Für mich ist das wie der Unterschied zwischen einer Thüringer mit Senf vom Wurststand in der Fußgängerzone und einem Selleriemokka mit Dashischaum und Kaviar von grünen Äpfeln. Ich verstehe, wenn des letztgenannte Gericht für die Liebhaber "einfacher Genüsse" durchaus provokant rüberkommt (hingegen kein Verständnis für Snobs, die eine schöne Bratwurst verachten). Ich persönlich genieße es sehr, dass es sowohl die simple Thüringer gibt als auch die "gehobene" Kochkunst gibt und für mich ist keine der beiden Kategorien der anderen überlegen - sie sind nur unterschiedlich und in gewisser Weise komplementär. Soweit mein Versuch vom Gericht zum Gedicht zu analogisieren.
Dein Text könnte nun nach meinem Dafürhalten ohne Weiteres an eine "richtige" Literaturzeitschrift gesendet werden, ohne dass er als "nicht-literarisch" aussortiert würde (nochmals seis betont: dies ist kein Lob Deines Textes auf Kosten von Texten ohne diesen literarischen Anspruch).

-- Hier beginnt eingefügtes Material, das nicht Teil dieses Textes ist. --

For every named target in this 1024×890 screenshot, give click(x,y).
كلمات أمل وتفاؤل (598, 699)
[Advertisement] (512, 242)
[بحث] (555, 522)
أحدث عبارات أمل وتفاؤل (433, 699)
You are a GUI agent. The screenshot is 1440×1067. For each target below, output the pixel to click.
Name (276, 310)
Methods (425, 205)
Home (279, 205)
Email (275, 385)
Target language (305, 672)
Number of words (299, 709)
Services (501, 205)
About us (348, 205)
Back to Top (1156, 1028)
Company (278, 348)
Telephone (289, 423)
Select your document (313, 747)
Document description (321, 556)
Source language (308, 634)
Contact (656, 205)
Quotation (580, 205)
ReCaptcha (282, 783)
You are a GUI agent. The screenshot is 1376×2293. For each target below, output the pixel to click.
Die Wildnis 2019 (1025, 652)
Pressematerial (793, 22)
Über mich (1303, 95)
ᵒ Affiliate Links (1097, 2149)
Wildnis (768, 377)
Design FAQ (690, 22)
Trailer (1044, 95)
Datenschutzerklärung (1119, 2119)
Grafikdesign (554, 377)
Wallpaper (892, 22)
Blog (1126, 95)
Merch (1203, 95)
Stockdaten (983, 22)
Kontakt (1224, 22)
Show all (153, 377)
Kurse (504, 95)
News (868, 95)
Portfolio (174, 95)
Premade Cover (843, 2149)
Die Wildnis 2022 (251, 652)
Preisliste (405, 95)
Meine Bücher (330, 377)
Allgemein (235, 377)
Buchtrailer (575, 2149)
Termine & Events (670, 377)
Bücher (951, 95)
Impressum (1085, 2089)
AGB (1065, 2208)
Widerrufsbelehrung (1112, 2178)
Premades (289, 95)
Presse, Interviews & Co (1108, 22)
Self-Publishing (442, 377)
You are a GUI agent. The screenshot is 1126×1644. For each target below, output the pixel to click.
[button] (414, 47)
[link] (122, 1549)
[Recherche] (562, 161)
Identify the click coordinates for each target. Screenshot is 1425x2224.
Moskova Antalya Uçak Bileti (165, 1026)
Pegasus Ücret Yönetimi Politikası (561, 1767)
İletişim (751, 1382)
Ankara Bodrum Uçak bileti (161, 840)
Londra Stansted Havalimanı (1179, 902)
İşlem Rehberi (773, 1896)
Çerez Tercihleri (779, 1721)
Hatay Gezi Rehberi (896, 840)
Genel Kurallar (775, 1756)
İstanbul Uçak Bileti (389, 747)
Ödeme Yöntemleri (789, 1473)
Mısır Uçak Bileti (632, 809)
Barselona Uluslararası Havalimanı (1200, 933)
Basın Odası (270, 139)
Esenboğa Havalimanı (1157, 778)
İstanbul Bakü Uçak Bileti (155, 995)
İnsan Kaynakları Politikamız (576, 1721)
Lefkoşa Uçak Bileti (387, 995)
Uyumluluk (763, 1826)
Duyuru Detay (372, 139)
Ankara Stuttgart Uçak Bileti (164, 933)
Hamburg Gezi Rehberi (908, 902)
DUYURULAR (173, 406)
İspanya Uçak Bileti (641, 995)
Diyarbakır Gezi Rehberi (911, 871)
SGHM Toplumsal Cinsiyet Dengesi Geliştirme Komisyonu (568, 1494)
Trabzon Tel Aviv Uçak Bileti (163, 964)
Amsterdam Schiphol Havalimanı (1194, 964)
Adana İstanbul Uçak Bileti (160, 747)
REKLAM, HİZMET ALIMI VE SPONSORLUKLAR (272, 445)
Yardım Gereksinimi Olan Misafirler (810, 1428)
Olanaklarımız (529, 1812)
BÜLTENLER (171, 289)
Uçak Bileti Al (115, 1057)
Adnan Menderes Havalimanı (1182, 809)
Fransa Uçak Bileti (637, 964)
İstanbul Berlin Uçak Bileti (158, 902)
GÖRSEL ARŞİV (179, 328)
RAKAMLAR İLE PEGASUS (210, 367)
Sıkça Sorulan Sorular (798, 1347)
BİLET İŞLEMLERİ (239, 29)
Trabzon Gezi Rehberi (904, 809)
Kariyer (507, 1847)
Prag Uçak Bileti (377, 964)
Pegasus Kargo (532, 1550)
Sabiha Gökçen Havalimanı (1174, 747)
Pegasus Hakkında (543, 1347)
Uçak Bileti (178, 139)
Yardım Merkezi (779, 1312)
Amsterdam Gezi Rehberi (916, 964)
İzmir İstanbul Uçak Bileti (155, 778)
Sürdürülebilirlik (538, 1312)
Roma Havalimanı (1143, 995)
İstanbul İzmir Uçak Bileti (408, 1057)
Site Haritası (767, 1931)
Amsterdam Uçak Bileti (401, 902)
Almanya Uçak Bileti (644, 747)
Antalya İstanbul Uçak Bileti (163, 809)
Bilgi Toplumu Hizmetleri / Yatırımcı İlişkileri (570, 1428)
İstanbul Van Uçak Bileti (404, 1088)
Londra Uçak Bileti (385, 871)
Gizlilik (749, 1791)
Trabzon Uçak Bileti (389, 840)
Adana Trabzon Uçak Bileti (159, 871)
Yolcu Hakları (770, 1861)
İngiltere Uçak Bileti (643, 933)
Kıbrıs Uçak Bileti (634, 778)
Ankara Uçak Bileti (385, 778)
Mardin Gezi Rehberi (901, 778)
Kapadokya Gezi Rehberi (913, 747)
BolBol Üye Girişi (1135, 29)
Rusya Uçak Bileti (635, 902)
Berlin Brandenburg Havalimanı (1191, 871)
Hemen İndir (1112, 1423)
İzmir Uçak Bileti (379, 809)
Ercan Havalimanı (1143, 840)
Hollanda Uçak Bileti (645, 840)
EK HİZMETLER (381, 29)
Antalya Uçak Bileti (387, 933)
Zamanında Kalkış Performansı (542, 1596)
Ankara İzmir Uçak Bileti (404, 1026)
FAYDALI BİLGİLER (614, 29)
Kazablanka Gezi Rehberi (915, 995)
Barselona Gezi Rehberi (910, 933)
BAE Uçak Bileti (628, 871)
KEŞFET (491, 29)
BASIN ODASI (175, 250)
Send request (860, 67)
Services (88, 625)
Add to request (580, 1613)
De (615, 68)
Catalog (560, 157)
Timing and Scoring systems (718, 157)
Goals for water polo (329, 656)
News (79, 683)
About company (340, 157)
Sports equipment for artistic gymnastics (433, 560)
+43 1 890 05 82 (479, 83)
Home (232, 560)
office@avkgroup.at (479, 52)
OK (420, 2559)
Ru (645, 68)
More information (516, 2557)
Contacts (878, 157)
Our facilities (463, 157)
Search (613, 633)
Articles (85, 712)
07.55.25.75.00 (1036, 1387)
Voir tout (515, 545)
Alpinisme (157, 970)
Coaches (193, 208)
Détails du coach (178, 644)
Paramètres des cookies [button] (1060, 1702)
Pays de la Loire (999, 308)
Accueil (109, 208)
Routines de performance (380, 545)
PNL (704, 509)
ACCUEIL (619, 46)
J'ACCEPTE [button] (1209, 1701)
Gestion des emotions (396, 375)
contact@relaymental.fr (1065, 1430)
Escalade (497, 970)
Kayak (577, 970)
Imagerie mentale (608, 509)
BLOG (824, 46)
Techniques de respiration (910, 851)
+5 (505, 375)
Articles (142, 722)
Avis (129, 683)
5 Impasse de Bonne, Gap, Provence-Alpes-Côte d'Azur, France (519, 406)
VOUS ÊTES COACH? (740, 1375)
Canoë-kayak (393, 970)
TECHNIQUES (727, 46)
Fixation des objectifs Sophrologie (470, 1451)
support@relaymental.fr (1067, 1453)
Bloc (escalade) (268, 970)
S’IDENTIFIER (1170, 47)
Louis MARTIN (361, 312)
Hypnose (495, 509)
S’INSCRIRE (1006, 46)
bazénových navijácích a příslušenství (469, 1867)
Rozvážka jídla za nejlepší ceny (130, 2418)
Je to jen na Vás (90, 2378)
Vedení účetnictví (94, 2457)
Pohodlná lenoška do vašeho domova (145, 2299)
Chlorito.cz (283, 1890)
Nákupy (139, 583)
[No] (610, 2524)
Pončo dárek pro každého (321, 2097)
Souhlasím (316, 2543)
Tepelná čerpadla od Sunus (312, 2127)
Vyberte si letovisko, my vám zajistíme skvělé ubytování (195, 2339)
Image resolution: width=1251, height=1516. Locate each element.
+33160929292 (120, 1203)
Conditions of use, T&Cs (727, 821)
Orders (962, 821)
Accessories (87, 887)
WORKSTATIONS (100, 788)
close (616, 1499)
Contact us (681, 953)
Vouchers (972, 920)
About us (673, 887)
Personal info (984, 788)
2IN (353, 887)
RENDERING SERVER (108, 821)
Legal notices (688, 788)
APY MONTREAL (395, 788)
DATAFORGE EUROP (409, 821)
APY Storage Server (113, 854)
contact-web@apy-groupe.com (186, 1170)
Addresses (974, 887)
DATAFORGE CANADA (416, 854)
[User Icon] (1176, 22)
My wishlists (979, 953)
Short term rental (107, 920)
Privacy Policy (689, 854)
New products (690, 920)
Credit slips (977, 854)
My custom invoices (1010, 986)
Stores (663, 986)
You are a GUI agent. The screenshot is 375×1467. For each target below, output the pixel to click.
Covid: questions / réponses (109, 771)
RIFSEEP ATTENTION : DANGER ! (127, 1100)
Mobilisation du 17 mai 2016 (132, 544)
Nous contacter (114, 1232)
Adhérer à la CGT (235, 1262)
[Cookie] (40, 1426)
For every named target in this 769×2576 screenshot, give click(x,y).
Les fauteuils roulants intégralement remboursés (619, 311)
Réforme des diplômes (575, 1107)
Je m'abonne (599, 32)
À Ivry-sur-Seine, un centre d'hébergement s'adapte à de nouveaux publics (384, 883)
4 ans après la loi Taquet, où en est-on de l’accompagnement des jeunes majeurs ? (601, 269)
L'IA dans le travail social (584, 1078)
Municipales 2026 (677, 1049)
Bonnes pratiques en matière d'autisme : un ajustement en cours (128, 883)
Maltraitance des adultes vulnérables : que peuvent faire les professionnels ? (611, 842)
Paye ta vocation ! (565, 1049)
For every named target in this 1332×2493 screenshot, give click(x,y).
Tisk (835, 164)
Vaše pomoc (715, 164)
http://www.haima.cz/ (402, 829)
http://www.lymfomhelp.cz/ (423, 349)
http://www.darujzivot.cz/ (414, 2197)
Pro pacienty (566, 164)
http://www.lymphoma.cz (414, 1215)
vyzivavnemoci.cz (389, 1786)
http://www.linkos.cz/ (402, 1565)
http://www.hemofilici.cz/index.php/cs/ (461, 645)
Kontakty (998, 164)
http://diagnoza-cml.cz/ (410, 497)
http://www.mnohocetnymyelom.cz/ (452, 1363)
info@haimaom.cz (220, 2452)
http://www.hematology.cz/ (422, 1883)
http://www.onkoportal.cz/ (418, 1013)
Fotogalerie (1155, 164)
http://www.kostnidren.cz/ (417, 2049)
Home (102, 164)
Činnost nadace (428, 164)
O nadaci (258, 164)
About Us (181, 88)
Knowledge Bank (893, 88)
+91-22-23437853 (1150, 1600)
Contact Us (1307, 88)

Was ich persönlich noch schön fände, wenn der Text ein ganz kleines bisschen dahingehend ausgebaut würde, dass sich dem Schienverkehrs-Bild ein paar weitere Assoziationsräume eröffnen, z. B. in Richtung Schienensuizid oder in Bezug auf das deterministische und starre, das im Bild der Schiene mitschwingt. Wobei die "Kunst" dann dabei bestünde, diese Ebenen nur ganz zart, kaum greifbar, anzudeuten, so dass alles in literarischer Schwebe bleibt.
Sehr begeistert gelesen!
LG (und alles Gute fürs neue Jahr!)
S.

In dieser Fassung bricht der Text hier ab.